Varios. Pequeñas resistencias 4.

noviembre 1, 2024

Varios, Pequeñas resistencias 4
Páginas de espuma, 2005. 326 páginas.

Antología de relatos de diferentes autores de EEUU, México y el caribe. Una selección infame. Los cuentos de Estados Unidos son tan malos que estuve pensando en dejar el libro. Yo que no dejo nunca nada sin acabar y menos un libro de relatos. Después la cosa mejora un poco, pero estoy seguro que el primero que leí de México, de Bellatin, sufrió por tener tanta cosa mala antes, me pareció regular.

Por desgracia aunque luego mejora algo en pocos momentos levanta el vuelo. Me han gustado muy pocos cuentos: Cinco hombres y un desnudo de Ana Clavel y El último verano de Pascal de Cristina Rivera-Garza son los mejores. Los de México y alguno de Cuba no están mal, pero tampoco son para tirar cohetes.

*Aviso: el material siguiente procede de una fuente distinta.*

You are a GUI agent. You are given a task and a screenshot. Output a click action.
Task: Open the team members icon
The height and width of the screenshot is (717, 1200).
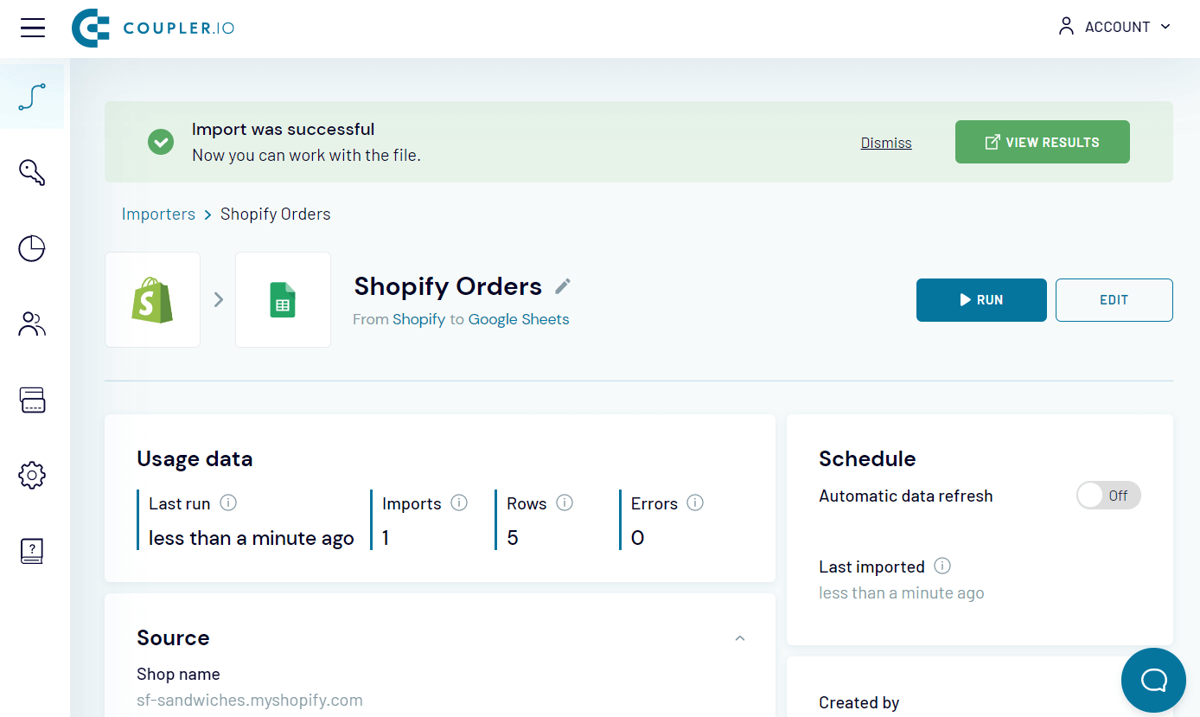tap(32, 323)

Estoy seguro de que hay mejores cuentistas en esos países que los aquí antologados, porque la selección es un desastre. He intentado buscar alguna otra reseña del libro a ver si soy yo que me he vuelto un cascarrabias pero como ahora google es lo que es, he sido incapaz de encontrar ninguna, así que se tendrán que fiar de mi opinión.

Muy malo.

Siempre el Paraíso
Se transformaba a cada instante. Huía sin remedio. Era un cazador profesional. Capaz de introducirse en una sinagoga con dulces para ofrecer a los presentes mientras atisbaba la apartada sección de mujeres, convertida en un súbito harem. O de aprender húngaro para conversar con la madre de su siguiente conquista. También le daba por asumir formas proteicas: pez, chupamirto, lobo, araña. Yo lo amaba en cada una de sus facetas y lo esperaba después de cada cambio. Mientras tanto, me derramaba en otros continentes, pero en cada travesía siempre lo buscaba a él. Me maravillaban sus artes metamórficas, su capacidad líquida para escurrirse entre las manos. Por supuesto, deseaba apresarlo, proclamar que ese hombre múltiple era sólo mío.

Un día llegó a mi casa extenuado. Sus ojos urgían una tregua. Se quedó dormido entre mis brazos como agua escondida. Cabía en un cuenco, un simple vaso. Podía beberlo sin prisa. Pero me contuve, sospeché la tristeza de Dalila, el dolor de Salomó, y me contuve.

«Tuve un sueño raro», me dijo al despertar. «Eras una mujer de agua que dormía en el lecho de un valle. Hombres que venían del desierto te descubrían y te deseaban: querían poseerte —yo entre ellos—. Te forzábamos. Te resistías. La sed iba en aumento, imperiosa, tiránica: terminábamos por beberte. Aún paladeaba el último sorbo —el cuenco líquido de tu cadera, creo— cuando de pronto lo supe: una nueva sed, rotunda y desesperanzada, comenzaba a secarme el alma.»

Y guardó silencio. Busqué sus ojos y él los míos. Por primera vez desnudos desde la última ocasión en que escapamos juntos del Paraíso.